### Entries provided ###

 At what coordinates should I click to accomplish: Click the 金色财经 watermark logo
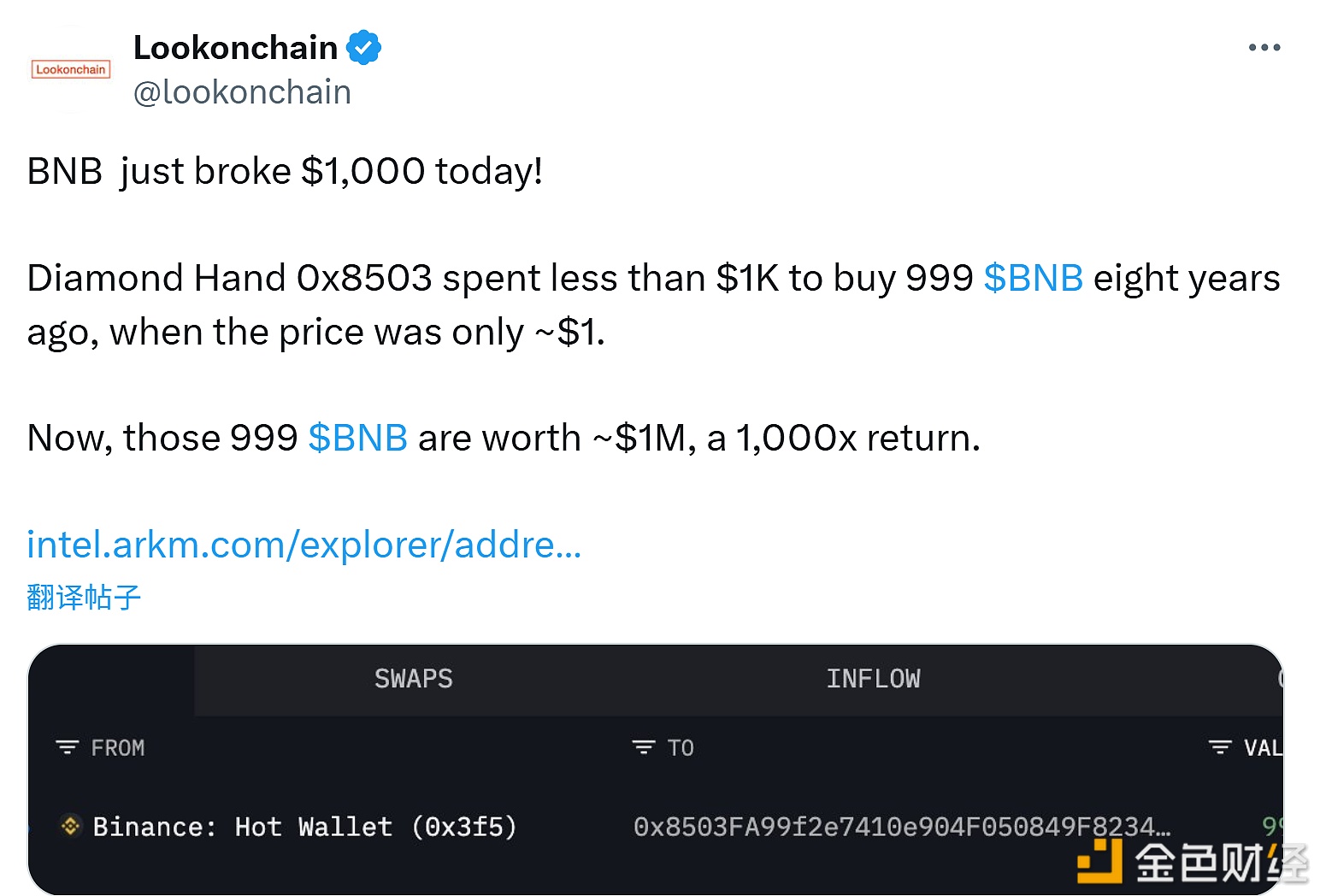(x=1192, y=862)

###
### Entries provided ###

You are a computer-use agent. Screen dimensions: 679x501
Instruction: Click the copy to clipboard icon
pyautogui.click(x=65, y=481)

###
### Entries provided ###

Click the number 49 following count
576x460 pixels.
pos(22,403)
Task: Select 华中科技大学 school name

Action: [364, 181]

###

» **Task**: Return the part of the listing that opens with the line containing "You are a computer-use" and closes with the line containing "pyautogui.click(x=65, y=481)", both lines included, reproducing each line without any change.

» **Answer in full**:
You are a computer-use agent. Screen dimensions: 679x501
Instruction: Click the copy to clipboard icon
pyautogui.click(x=65, y=481)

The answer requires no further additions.